As I try to take it all in, I begin to realize that everything will change because of this decision. Our team dynamic,  her calming and kind presence, the love she pours on everyone especially children; all these things will be gone. Chelsea will be gone. How is that God calls people AWAY from the ministry? I don't understand.
The night she told us about her decision, I listened and held my tongue. Near the end of our meeting, I left and went to pray. I prayed for the Lord to help me with my lack of understanding. Why God would do this?
I am incredibly passionate about wasted lives and become incredibly heavy hearted when I feel that someone is turning from the call of God. I felt that Chelsea was throwing away a divine calling. That she was giving up on us and the ministry.
BUT throughout the next 24 hours The Lord has strongly convicted me against my quick judgment of her situation.
Who am I to claim to know the will of God for another person's life?
What a BOLD presupposition.  


The Lord has brought a few bible passages to mind about the situation: 


1. In John chapter 21, Jesus has told his disciples that someone among them will betray Him. Peter asks Jesus who it is. And Jesus replies "what is that to to thee? Follow me." We are called to FOLLOW JESUS, not to worry about what will happen and what others are doing. We must encourage and uplift the body of Christ, but ultimately we must depend on the Lord to mend situations. I need to focus on my own relationship with the Lord and not look to judge other's relationships with the Lord. 

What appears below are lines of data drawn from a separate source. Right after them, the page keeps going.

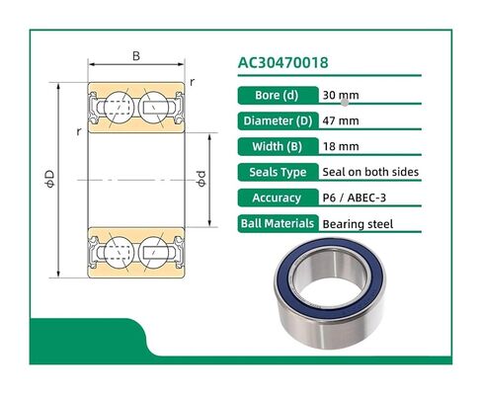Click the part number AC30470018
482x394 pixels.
(x=288, y=63)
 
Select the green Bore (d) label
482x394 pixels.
(x=277, y=96)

2. In I Kings 17, the Lord calls Elijah to go live by a stream all alone for a YEAR. He tells Elijah that He will provide food and sustain him. How must Elijah have felt? What a waste of a year… But no. The Lord has specific plans that often times we can't understand. People will probably call us crazy. Chelsea's decision to go home sounds crazy to me… 

3. Beginning in Acts 12, Barnabas and Paul are on a missionary journey and they bring along John Mark. He travels with them for a time but then leaves them. This act of abandonment leads Paul to write off John Mark. When John Mark comes around again, with the desire to do ministry, Paul doesn't want to partner with him. Paul is so committed to this decision that he splits with Barnabas. They separated because they disagreed so vehemently, but went on to do amazing ministry nonetheless. Through this, God has shown me that there are times when people leave, and there are disagreements within the body, but The Lord bring the conclusion to good. Even when there is confusion and disagreement. 



All this to say, I don't have peace about Chelsea's decision to leave, but I absolutely do have peace about what the Lord will work even through the discord and craziness. He WILL be faithful. It's been a whirlwind the last 24 hours.
Please keep Chelsea and our team in your prayers , it will be a hard adjustment for both sides.